Injection rates, based on displacement mechanisms from enhanced oil recovery experiences, assuming open aquifer conditions, are totally erroneous because they fail to reconcile the fundamental difference between steady state, where the injection rate is constant, and pseudo-steady state, where the injection rate will undergo exponential decline if the injection pressure exceeds an allowable value.
The implications of our work are profound. They show that models that assume a constant pressure outer boundary for reservoirs intended for CO2 sequestration are missing the critical point that the reservoir pressure will build up under injection at constant rate. Instead of the 1-4 percent of bulk volume storability factor indicated prominently in the literature, which is based on erroneous steady-state modeling, our finding is that CO2 can occupy no more than 1 percent of the pore volume and likely as much as 100 times less.
We related the volume of the reservoir that would be adequate to store CO2 with the need to sustain injectivity. The two are intimately connected. The United States has installed over 800 gigawatts (GW) of CO2 emitting coal and natural gas power plants. In applying this to a commercial power plant of just 500 MW, which by the way produces about 3 million tons per year relentlessly, the findings suggest that for a small number of wells the areal extent of the reservoir would be enormous, the size of a small U.S. state. Conversely, for more moderate size reservoirs, still the size of the U.S.'s largest, Alaskas Prudhoe Bay reservoir, and with moderate permeability there would be a need for hundreds of wells. Neither of these bode well for geological CO2 sequestration and the work clearly suggests that it is not a practical means to provide any substantive reduction in CO2 emissions.

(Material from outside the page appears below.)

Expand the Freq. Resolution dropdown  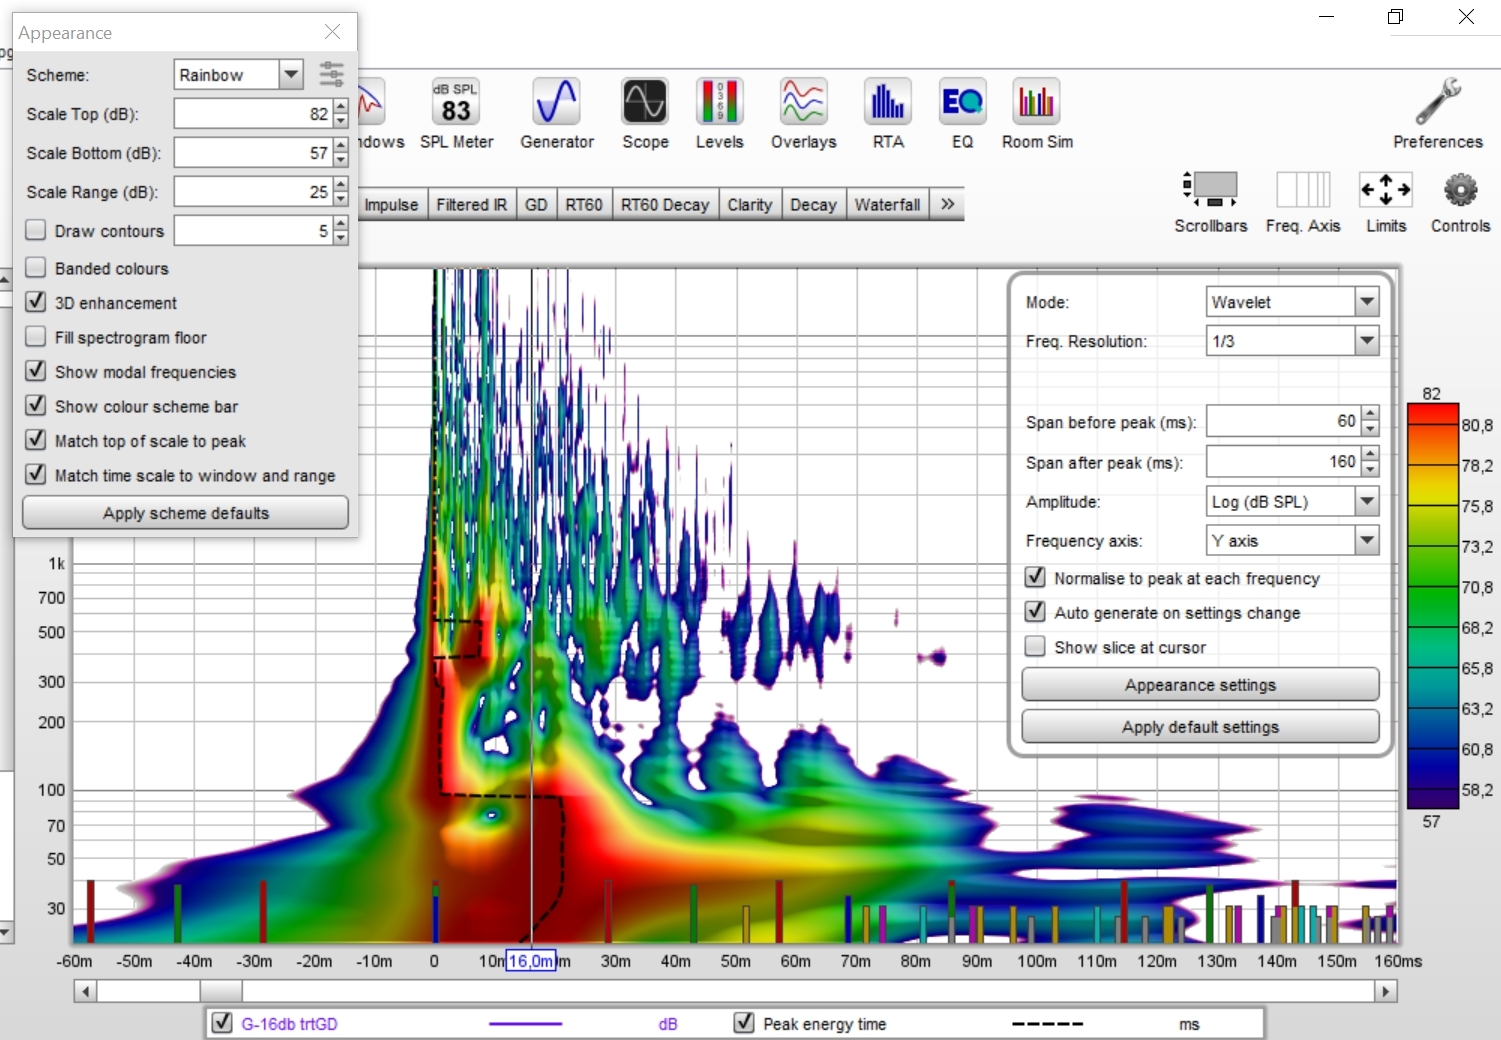coord(1366,341)
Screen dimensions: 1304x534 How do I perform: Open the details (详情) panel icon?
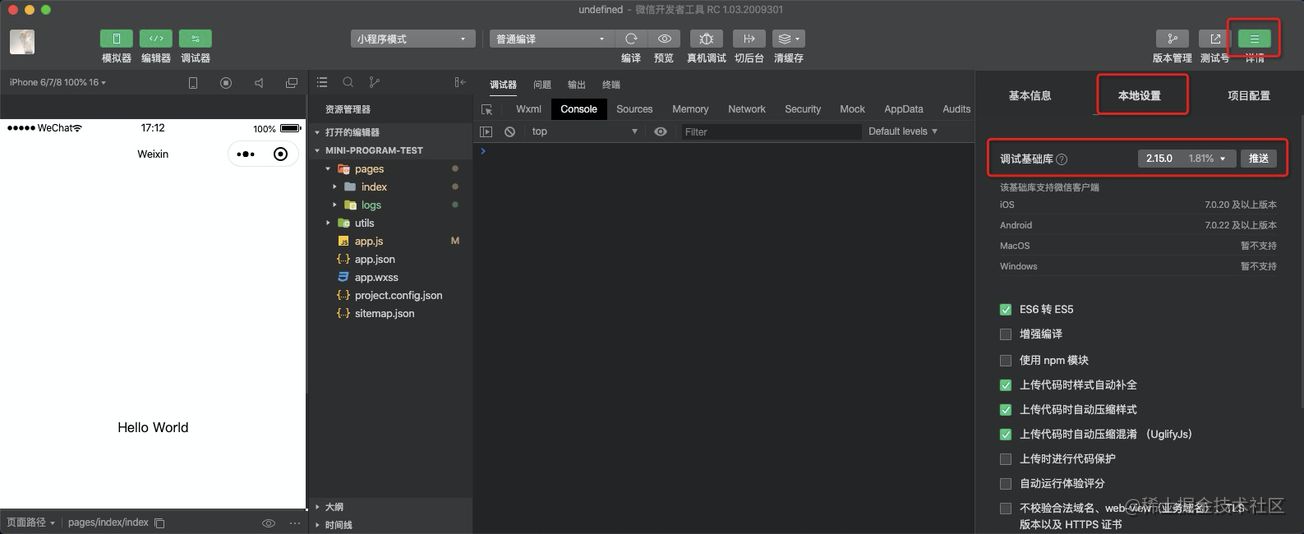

How fucked can one species be? OK, so it's a rhetorical question.
AverageJoe90
(10,745 posts)Why is my skepticism meter bouncing off the wall with the latter? Methinks there's something highly fishy there.....
GliderGuider
(21,088 posts)But everyone has a dog in the fight. One major critique I found came from the Scottish Carbon Capture and Storage research group. No possibility of a vested interest there, eh? Another is from the US DOE, though.
People seem to be focusing their criticism on two core assumptions of the Economides' research:
1.) Effective CO2 storage requires the presence of a hydrologically isolated, completely closed geologic structure; and
2.) Any other storage system is guaranteed to leak.
At first glance those look like completely reasonable assumptions, but hey, I'm not a geologist. As a global citizen I sure don't want CCS reservoirs leaking, though.
The most charitable message is that the issue is still complex and unresolved enough to get this kind of research published. CCS is still the dog that won't hunt.
Nihil
(13,508 posts)Last edited Wed Dec 19, 2012, 08:26 AM - Edit history (1)
> Effective CO2 storage requires the presence of a hydrologically isolated,
> completely closed geologic structure
When you drill your shaft into such an ideal structure, it is no longer "completely closed"
and now falls into the same category as "any other storage system" - i.e., it is now
guaranteed to leak.
But panic not, this is "not a problem": unlike oil or the various toxic waste pollutants
already being pumped into aquifers across the country, at least CO2 is invisible and
so no-one will be able to prove that it is just another catastrophically suicidal scam
to part naive yet good-willed investors from their cash.
As always, the scum will grab the money and vanish behind legally-impenetrable walls
while the rest of the world rue their collective gullibility in being tricked yet again.